> DIRECTIONS:
Only the lines from the one with "The width and" to the end of the data below should be given again, exactly, with both ends included and pictures omitted.

•••

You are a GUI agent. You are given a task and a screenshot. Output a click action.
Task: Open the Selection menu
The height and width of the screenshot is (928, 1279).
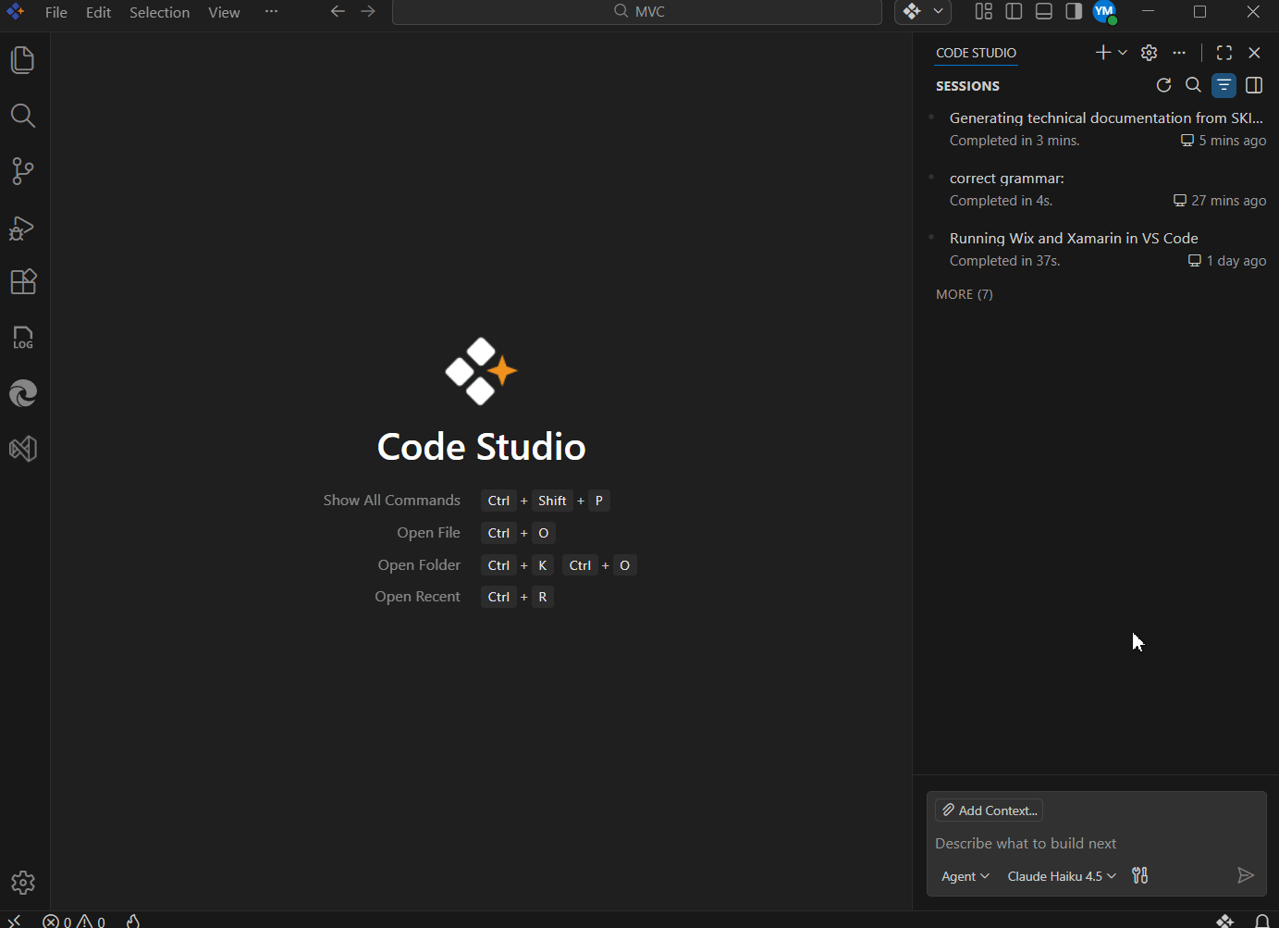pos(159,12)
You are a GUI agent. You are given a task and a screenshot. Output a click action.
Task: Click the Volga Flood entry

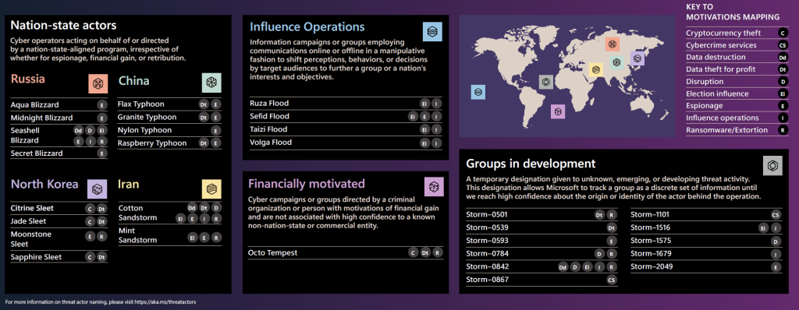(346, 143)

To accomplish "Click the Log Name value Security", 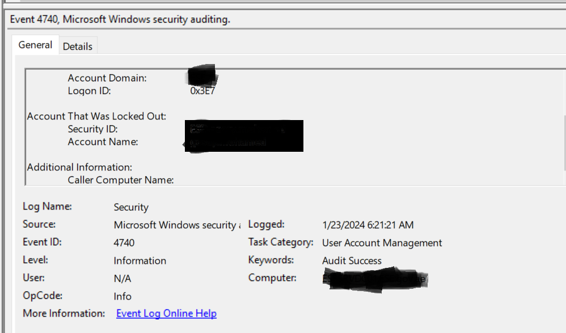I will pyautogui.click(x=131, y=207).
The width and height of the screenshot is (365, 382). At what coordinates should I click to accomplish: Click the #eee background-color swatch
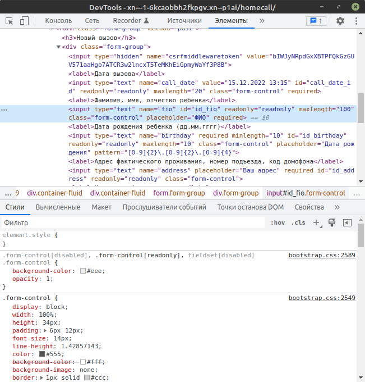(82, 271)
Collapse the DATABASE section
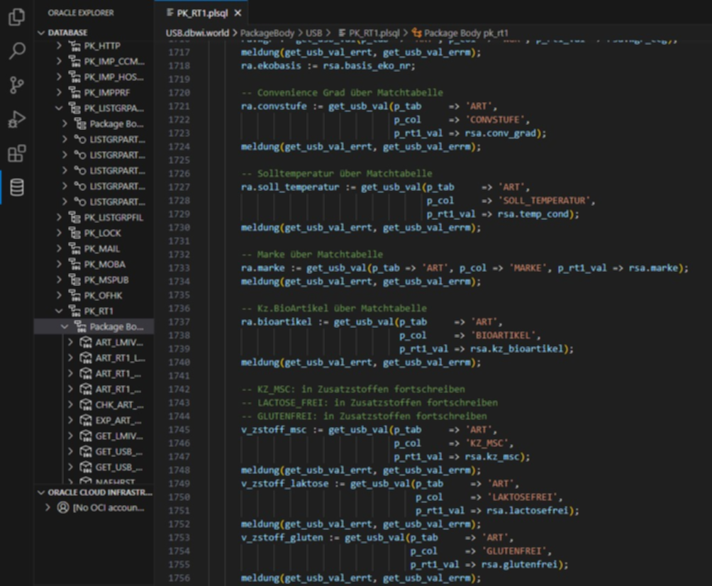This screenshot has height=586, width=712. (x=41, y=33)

•••

> ANSWER FOR THE TASK:
The width and height of the screenshot is (365, 382). At what coordinates should I click to accomplish: Click the #eee background-color swatch
(82, 271)
Collapse the DATABASE section
This screenshot has height=586, width=712. (x=41, y=33)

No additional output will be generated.